Eclipse Jetty OpenID Vulnerability (GHSA-pwh8-58vv-vw48) - Linux

# SPDX-FileCopyrightText: 2023 Greenbone AG
# Some text descriptions might be excerpted from (a) referenced
# source(s), and are Copyright (C) by the respective right holder(s).
#
# SPDX-License-Identifier: GPL-2.0-only

CPE = "cpe:/a:eclipse:jetty";

if(description)
{
  script_oid("1.3.6.1.4.1.25623.1.0.151005");
  script_version("2024-06-11T05:05:40+0000");
  script_tag(name:"last_modification", value:"2024-06-11 05:05:40 +0000 (Tue, 11 Jun 2024)");
  script_tag(name:"creation_date", value:"2023-09-19 04:57:16 +0000 (Tue, 19 Sep 2023)");
  script_tag(name:"cvss_base", value:"4.0");
  script_tag(name:"cvss_base_vector", value:"AV:N/AC:L/Au:S/C:P/I:N/A:N");
  script_tag(name:"severity_vector", value:"CVSS:3.1/AV:N/AC:L/PR:L/UI:N/S:U/C:L/I:N/A:N");
  script_tag(name:"severity_origin", value:"NVD");
  script_tag(name:"severity_date", value:"2023-09-20 15:20:00 +0000 (Wed, 20 Sep 2023)");

  script_cve_id("CVE-2023-41900");

  script_tag(name:"qod_type", value:"remote_banner_unreliable");

  script_tag(name:"solution_type", value:"VendorFix");

  script_name("Eclipse Jetty OpenID Vulnerability (GHSA-pwh8-58vv-vw48) - Linux");

  script_category(ACT_GATHER_INFO);

  script_copyright("Copyright (C) 2023 Greenbone AG");
  script_family("Web Servers");
  script_dependencies("gb_jetty_http_detect.nasl", "os_detection.nasl");
  script_mandatory_keys("jetty/detected", "Host/runs_unixoide");

  script_tag(name:"summary", value:"Eclipse Jetty is prone to a vulnerability in
  OpenIdAuthenticator.");

  script_tag(name:"vuldetect", value:"Checks if a vulnerable version is present on the target host.");

  script_tag(name:"insight", value:"If a Jetty OpenIdAuthenticator uses the optional nested
  LoginService, and that LoginService decides to revoke an already authenticated user, then the
  current request will still treat the user as authenticated. The authentication is then cleared
  from the session and subsequent requests will not be treated as authenticated.

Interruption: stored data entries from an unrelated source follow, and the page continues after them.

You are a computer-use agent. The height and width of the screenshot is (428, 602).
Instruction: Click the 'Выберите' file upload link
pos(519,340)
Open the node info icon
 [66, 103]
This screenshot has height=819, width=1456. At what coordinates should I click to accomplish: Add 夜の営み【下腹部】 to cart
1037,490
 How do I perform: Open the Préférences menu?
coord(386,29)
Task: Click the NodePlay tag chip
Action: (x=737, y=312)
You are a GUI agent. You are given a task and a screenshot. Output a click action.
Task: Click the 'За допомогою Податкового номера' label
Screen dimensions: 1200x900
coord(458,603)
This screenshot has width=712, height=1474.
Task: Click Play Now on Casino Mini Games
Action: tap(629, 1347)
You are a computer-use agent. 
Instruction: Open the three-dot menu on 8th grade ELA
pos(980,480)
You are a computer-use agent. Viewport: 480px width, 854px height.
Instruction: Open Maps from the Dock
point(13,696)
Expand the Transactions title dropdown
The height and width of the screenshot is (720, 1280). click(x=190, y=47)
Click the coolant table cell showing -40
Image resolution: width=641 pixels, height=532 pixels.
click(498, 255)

  So a request on a previously authenticated session could be allowed to bypass authentication
  after it had been rejected by the LoginService.");

  script_tag(name:"affected", value:"Eclipse Jetty version 9.4.21 through 9.4.51, 10.0.0 through
  10.0.15 and 11.0.0 through 11.0.15.");

  script_tag(name:"solution", value:"Update to version 9.4.52, 10.0.16, 11.0.16 or later.");

  script_xref(name:"URL", value:"https://github.com/eclipse/jetty.project/security/advisories/GHSA-pwh8-58vv-vw48");

  exit(0);
}

include("host_details.inc");
include("version_func.inc");

if (!port = get_app_port(cpe: CPE))
  exit(0);

if (!infos = get_app_version_and_location(cpe: CPE, port: port, exit_no_version: TRUE))
  exit(0);

version = infos["version"];
location = infos["location"];

if (version_in_range_exclusive(version: version, test_version_lo: "9.4.21", test_version_up: "9.4.52")) {
  report = report_fixed_ver(installed_version: version, fixed_version: "9.4.52", install_path: location);
  security_message(port: port, data: report);
  exit(0);
}

if (version_in_range_exclusive(version: version, test_version_lo: "10.0.0", test_version_up: "10.0.16")) {
  report = report_fixed_ver(installed_version: version, fixed_version: "10.0.16", install_path: location);
  security_message(port: port, data: report);
  exit(0);
}

if (version_in_range_exclusive(version: version, test_version_lo: "11.0.0", test_version_up: "11.0.16")) {
  report = report_fixed_ver(installed_version: version, fixed_version: "11.0.16", install_path: location);
  security_message(port: port, data: report);
  exit(0);
}

exit(99);